**Text passage**

Binary Dependent Variable Models
The dataset I will use is stop and frisk data from \(2018\). Every time a police officer stops a person in \(NYC\), the officer is require to fill out a form recording the details of the stop. The forms were filled out by hand and manually entered into an \(NYPD\) database. When the forms became electronic, database are available for download for public . Each row of the data set represent a stop by \(NYPD\) officer. Dataset also contain variable such as the age, race, weight, height of the person stopped, if a person was frisked (when an officer pass the hands over someone in a search for hidden weapons, drugs, or other items and the location of the stop.
I am interested to find likelihood of someone being arrested based on different variables. Therefore, my binary dependent variable will be betting arrested or not.
Prepering Dataset for Binary Dependent Variable:
library(readxl)
# Reading the excel data
sqf<- read_excel("C:/Users/Afzal Hossain/Documents/A.Spring 2019/SOC 712/HW/HW4/sqf_2018.xlsx")
#Keeping the variable that i am interested in.
sq<-select(sqf, 'STOP_FRISK_ID',"MONTH2",'SUSPECT_ARRESTED_FLAG','FRISKED_FLAG','SEARCHED_FLAG','WEAPON_FOUND_FLAG','SUSPECT_REPORTED_AGE':'SUSPECT_BODY_BUILD_TYPE','STOP_LOCATION_BORO_NAME')
# Lets look the Data
head(sq)
We need to handle the missing value that is mention as (null) in categorical variable that we will use later in our model and only consider the recors with complete status in our dataset. I will also recode the race variable in order to easy understanding.

**Data extract**
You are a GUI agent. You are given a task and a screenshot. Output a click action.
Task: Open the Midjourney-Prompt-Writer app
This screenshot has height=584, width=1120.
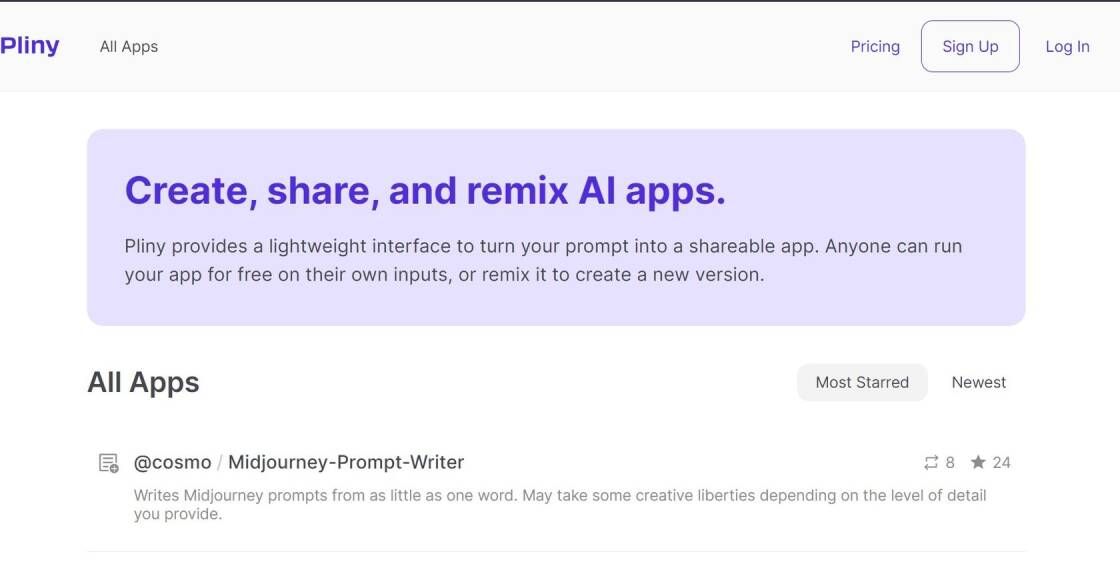[x=346, y=463]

**Tasks to complete**
- 1) Answer these questions about the stop-and-frisk write-up:
(a) What year is the dataset from?
(b) In the R code, how is the Excel file read in?
(c) How are missing values marked in the categorical variables?
- 2) Carry on the stop-and-frisk write-up from its last sentence.
The lines are not needed for anything here.

**Final results**
- 1)
(a) 2018
(b) With read_excel from the readxl library
(c) As (null)

- 2)
# making the the variable character temporarily
sq$SUSPECT_SEX <- as.character(sq$SUSPECT_SEX)
sq$SUSPECT_SEX[sq$SUSPECT_SEX == "(null)"] <- NA
sq$SUSPECT_RACE_DESCRIPTION <- as.character(sq$SUSPECT_RACE_DESCRIPTION)
sq$SUSPECT_RACE_DESCRIPTION[sq$SUSPECT_RACE_DESCRIPTION == "(null)"]<- NA
sq$SUSPECT_BODY_BUILD_TYPE <- as.character(sq$SUSPECT_BODY_BUILD_TYPE)
sq$SUSPECT_BODY_BUILD_TYPE[sq$SUSPECT_BODY_BUILD_TYPE== "(null)"]<- NA
sq<-sq[complete.cases(sq), ]
# Recoding Variable for bodu type
sq$SUSPECT_BODY_BUILD_TYPE[sq$SUSPECT_BODY_BUILD_TYPE=='EA' |
sq$SUSPECT_BODY_BUILD_TYPE=='HEA' |
sq$SUSPECT_BODY_BUILD_TYPE=='THN'|
sq$SUSPECT_BODY_BUILD_TYPE=='U' |
sq$SUSPECT_BODY_BUILD_TYPE=='XXX'] <- "BIG/Athletic"
sq$SUSPECT_BODY_BUILD_TYPE[sq$SUSPECT_BODY_BUILD_TYPE=='MED' |
sq$SUSPECT_BODY_BUILD_TYPE=='THN'] <- "Small"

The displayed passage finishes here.